Tout le monde est là en train de dire que la nouvelle Canopée qui recouvre les Halles est moche.
Déjà pour commencer, qu'est-ce que ça veut bien vouloir dire "moche" ? Je suis sûr que la moitié des gens interrogés trouvent aussi que Beaubourg est moche et il y a fort à parier que si on les avait interrogés au lendemain du 31 mars 1889, ces mêmes gens auraient déclarés que la Tour Eiffel défigure la capitale de leur pays millénaire (mensonge). Ensuite, c'est faux. Ça n'est pas moche. Les courbes sont fines, la perspective est travaillée, les niveaux et les espaces de circulation sont globalement harmonieux.
Le problème c'est que ça s'arrête là. Il n'y a pas dans dans la Canopée le geste attendu pour un monument parisien. C'est ça : on voulait un monument, on n'a eu qu'un centre commercial.
Il y a dans la Canopée le style et l'envergure d'une architecture de province. On a rencontré des médiathèques de sous-préfectures qui avaient plus de personnalité. La superficie couverte par la Canopée elle-même au niveau de l'esplanade est numériquement énorme et ses ventelles aériennes et aérées lui donne l'air d'une gigantesque aile d'oiseau posée délicatement sur le parc. Mais quand on se trouve effectivement dessous, point de tout ça. On est effectivement sous une aile, mais plutôt celle d'une maman poule qui cherche à vous couver, vous oppresse et vous empêche de sortir du nid.
Alors peut-être que ça n'est pas fini, que ça va arriver, mais il manque aussi à cet endroit la couche décorative qui fait que l'endroit est inscrit dans la ville. Que l'on est pas à Nantes ou à Bordeaux lorsque l'on marche aux Halles. Il y a du béton au sol. Les signalétiques sont dépourvues de personnalité. On ne retrouve aucune des couleurs habituellement dégagées par l'atmosphère parisienne (pavés, Seine, pierre de taille, zinc, vert reseda etc.) ou, à défaut, aucune tentative de proposer quelque chose qui nous sorte de la généricité la plus complète.
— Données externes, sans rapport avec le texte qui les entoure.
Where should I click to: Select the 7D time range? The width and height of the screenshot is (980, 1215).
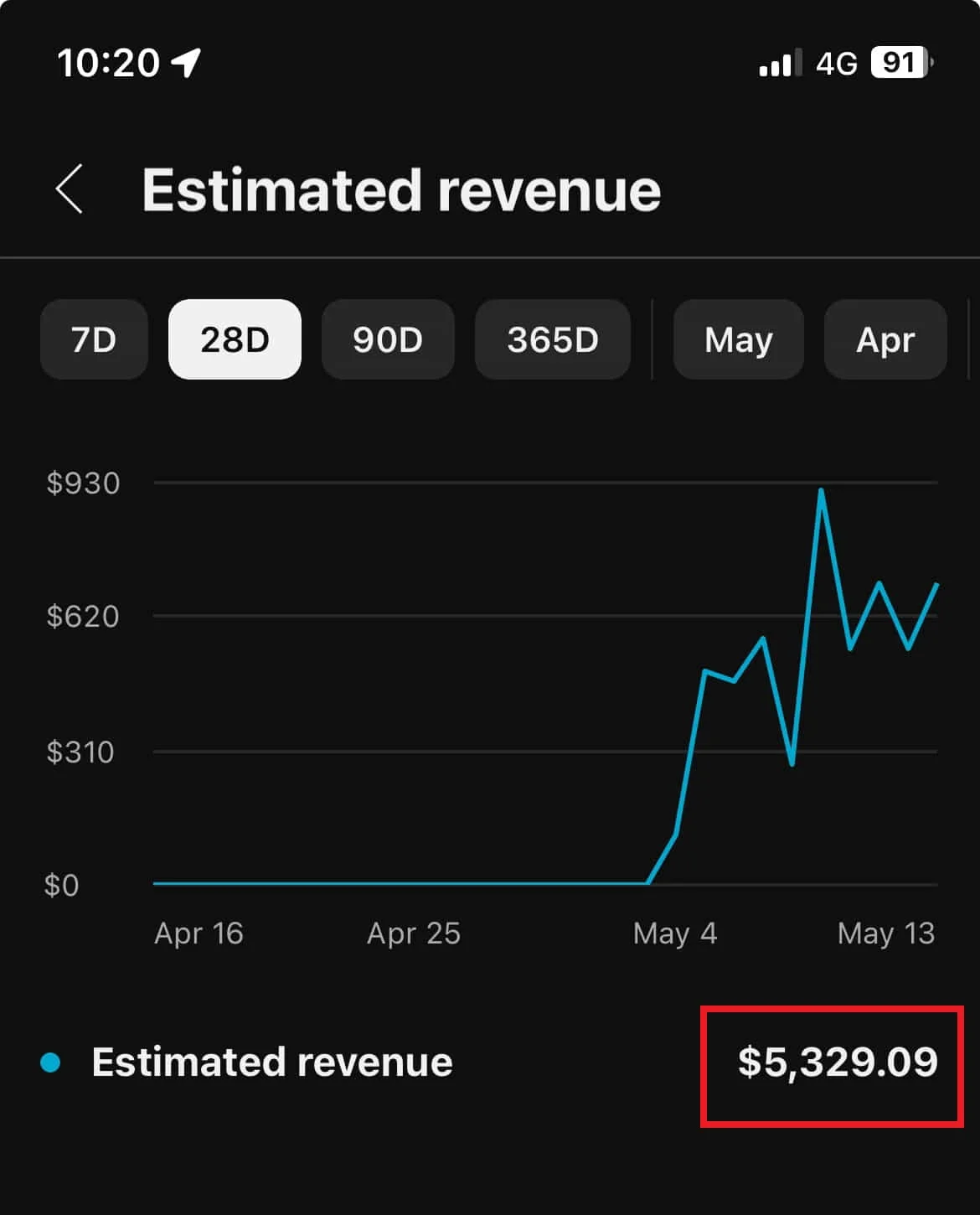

C'est pas moche. C'est juste très chiant.
Maintenant, reste à voir comment nous allons nous l'approprier. Comment les bandes du quartiers vont y (sur)vivre. Est-ce qu'on se donnera rendez-vous sur les marches ? Est-ce qu'il y aura des tables et des chaises de café ? Des filles en trench à frange et des barbus à lunettes carrés ? Des danseuses de hip-hop en sneakers stylées ? C'est un peu le dernier espoir : puisque les architectes n'ont pas trouvé le moyen d'ancrer ce lieu dans Paris, on espère que la population prendra le relais et qu'on échappera à la mode générique des faunes de centre commercial, identique des 4Temps de la Défense au Confluence de Lyon.